( )⚙ D1351 changegroup: use any node, not min(), in treemanifest's generatemanifests

This is an archive of the discontinued Mercurial Phabricator instance.

changegroup: use any node, not min(), in treemanifest's generatemanifests
ClosedPublic

Authored by spectral on Nov 8 2017, 10:17 PM.

Details

Summary

This is fixing quadratic behavior, which is probably not noticeable in the
common case, but if a very large directory gets added here, it can get pretty
bad. This was noticed because we had some pushes that spent >25s in changegroup
generation calling min() here, according to profiling.

The original reasoning for min() being used in 829d369fc5a8 was that, at that
point in the series, we were adding almost everything to tmfnodes during the
first iteration through the loop , so we needed to avoid sending child
directories before parents. Later changes made it so that the child directories
were added only when we visited the parent directory (not all of them on the
first iteration), so this is no longer necessary - there won't be any child
directories in tmfnodes before the parents have been sent.

This does mean that the manifests are now exchanged unordered, whereas
previously we would essentially do [a, b, b/c, b/c/d, e], we now can send a, b,
and e in any order; b/c must still follow b, and b/c/d must still follow b/c.

Diff Detail

Repository
rHG Mercurial
Lint
Lint Skipped
Unit
Unit Tests Skipped

Event Timeline

spectral created this revision.Nov 8 2017, 10:17 PM

As the author of that line of code, this looks good to me. I'll let someone else queue it since I was involved in the internal discussion and I don't want to feel like I'm queuing my own code (even though I wasn't involved in the actual coding).

Should I be concerned about the lack of test fallout? This new behavior is non-deterministic. Do we not have testing for this code or is existing testing not low-level enough to uncover behavior changes resulting from this change?

mercurial/changegroup.py
737

Can we use `dict.popitem()` instead? That will pop a random key-value pair. I just don't know if the key needs to remain in the dict until later in the function...

Should I be concerned about the lack of test fallout? This new behavior is non-deterministic. Do we not have testing for this code or is existing testing not low-level enough to uncover behavior changes resulting from this change?
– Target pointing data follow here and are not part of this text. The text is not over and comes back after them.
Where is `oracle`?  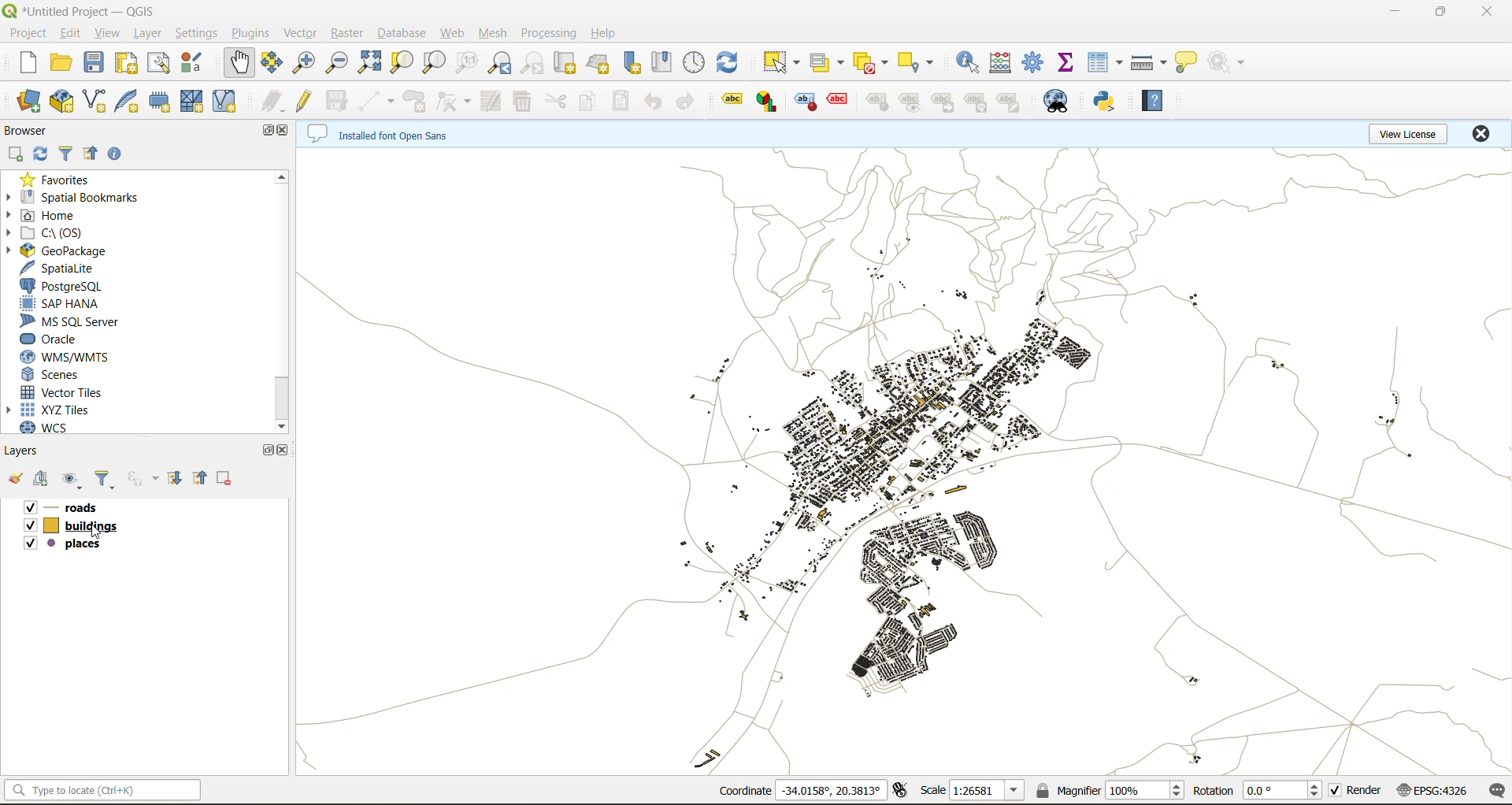
oracle is located at coordinates (62, 340).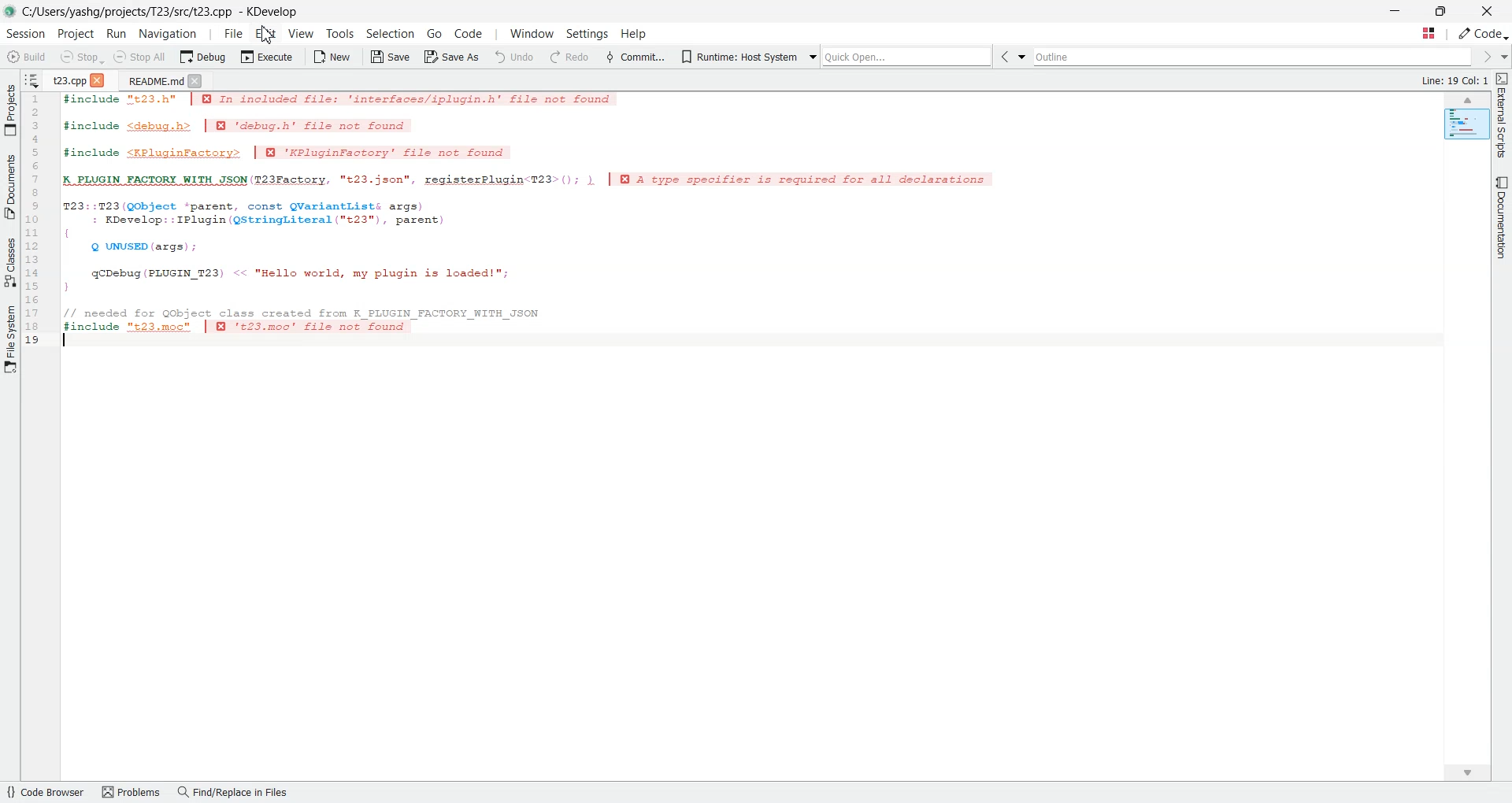 The width and height of the screenshot is (1512, 803). Describe the element at coordinates (233, 33) in the screenshot. I see `File` at that location.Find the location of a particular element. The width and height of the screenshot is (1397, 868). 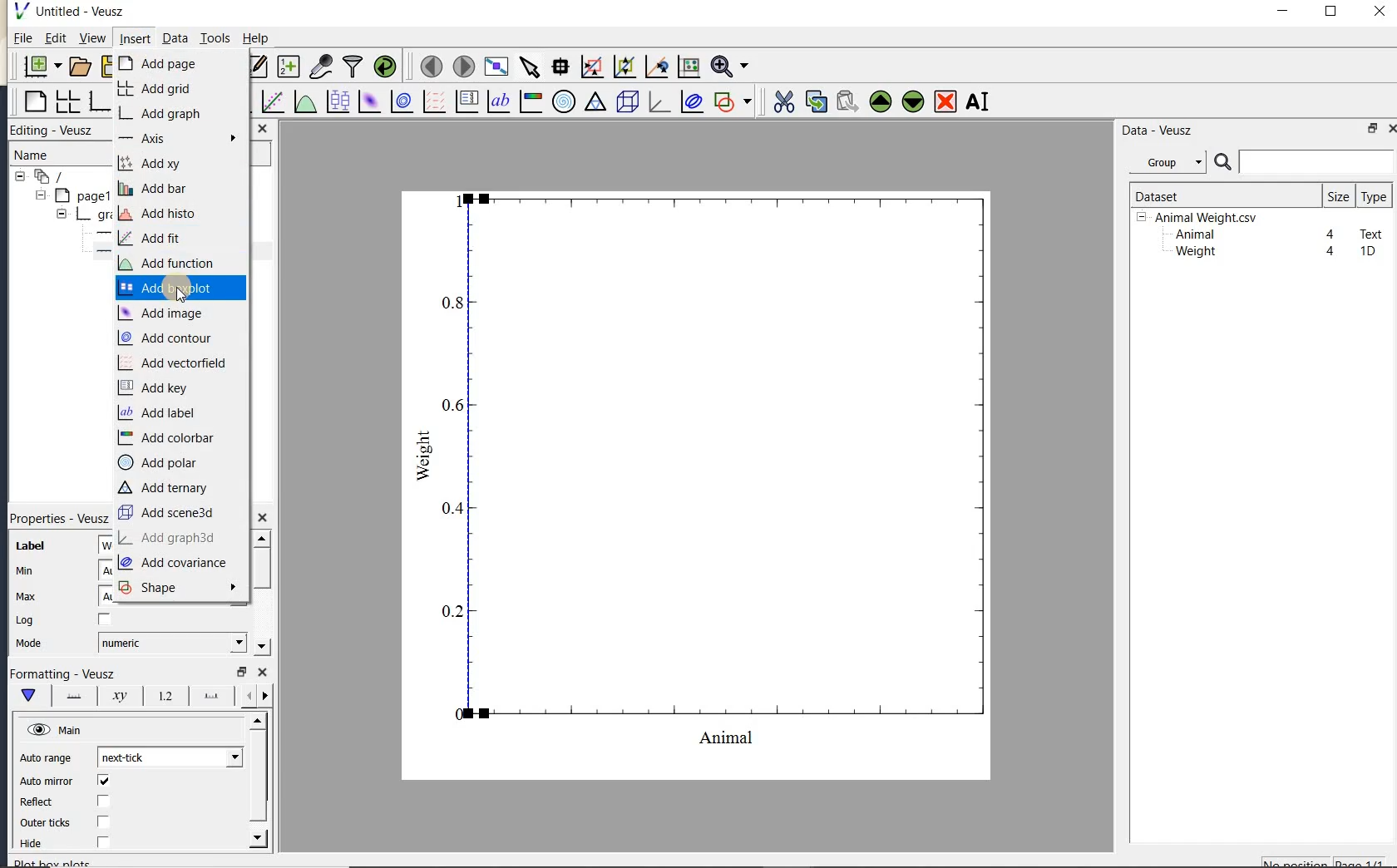

shape is located at coordinates (177, 587).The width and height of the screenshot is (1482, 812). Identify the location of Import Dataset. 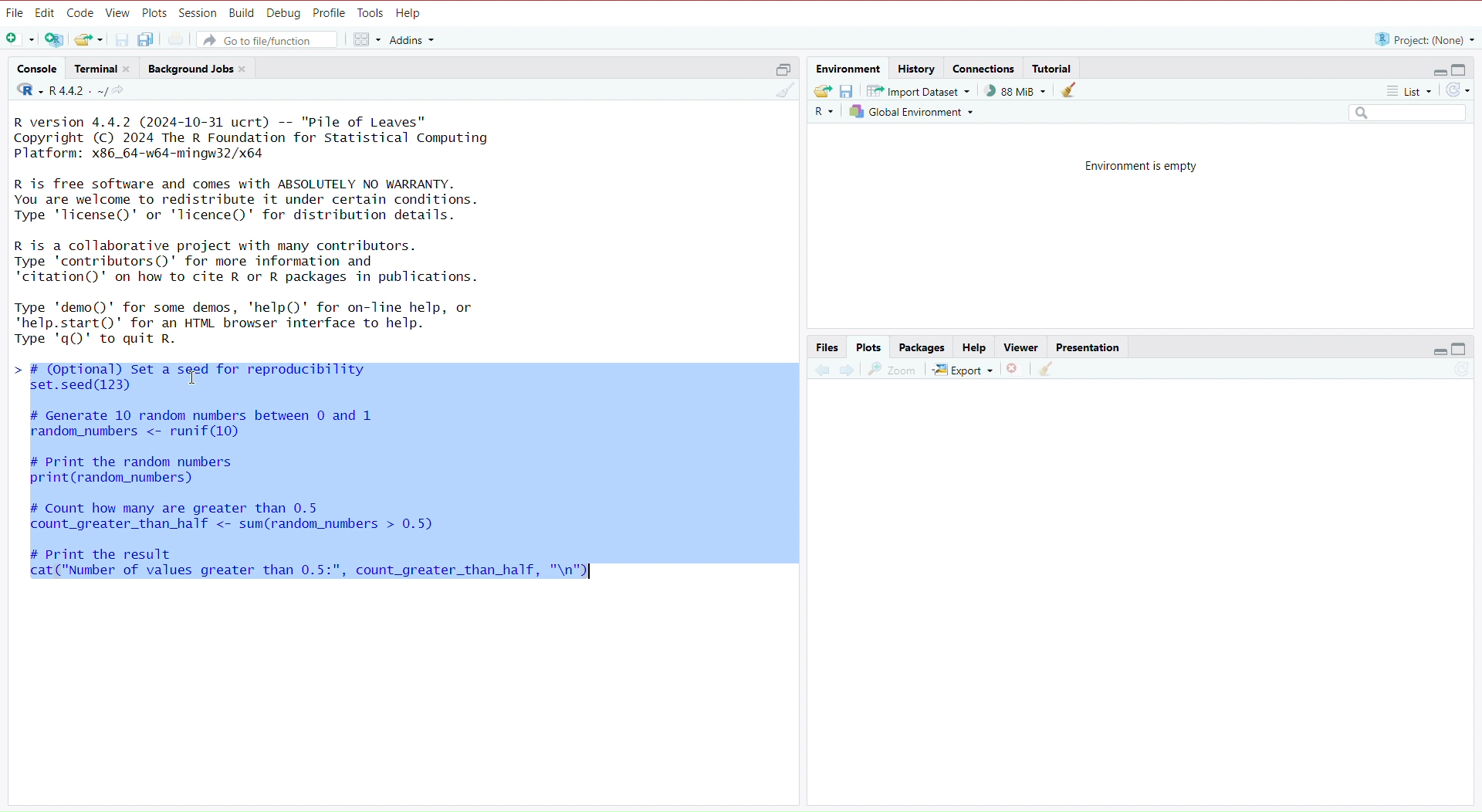
(915, 90).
I'm not worried about it. It only makes a difference for treemanifests, and the change is just about the order in changegroup and (therefore) the order in which we write revlogs. We don't have much testing of treemanifests and we rarely check the exact format in a changegroup. We do print out a debug message on line 482 that could be used to see a difference before and after this patch, but I just checked that test-treemanifest.t doesn't pass --verbose. Still, I wouldn't mind if some Facebooker tried to run their treemanifest tests (in hgexperimental) against a version with this patch applied.

mercurial/changegroup.py
737

Good idea. I'm pretty sure that should be safe (but perhaps tests will prove me wrong).

spectral added inline comments.Nov 10 2017, 12:47 AM
mercurial/changegroup.py
737

I think that it needs to remain, makelookupmflinknode(dir) relies on it (L716). I haven't attempted to popitem and pass that to makelookupmflinknode instead, let me try that out now...

martinvonz added inline comments.Nov 10 2017, 12:51 AM
mercurial/changegroup.py
737

Oh, yuck. Can perhaps pass "nodes" into makelookupmflinknode() along with "dir"? It will still update it on line 721, but at least one of those unclear sideeffects go away.

spectral updated this revision to Diff 3388.Nov 10 2017, 1:32 AM
spectral marked 4 inline comments as done.Nov 10 2017, 1:41 AM

run-tests.py found no issues with this version, my manual testing (using PYTHONHASHSEED to adjust the ordering) also encountered no issues

mercurial/changegroup.py
737

profiling seems to indicate this is a little faster as well as being a bit cleaner, so thanks for making me check :)

indygreg accepted this revision.Nov 10 2017, 1:46 AM
This revision is now accepted and ready to land.Nov 10 2017, 1:46 AM
This revision was automatically updated to reflect the committed changes.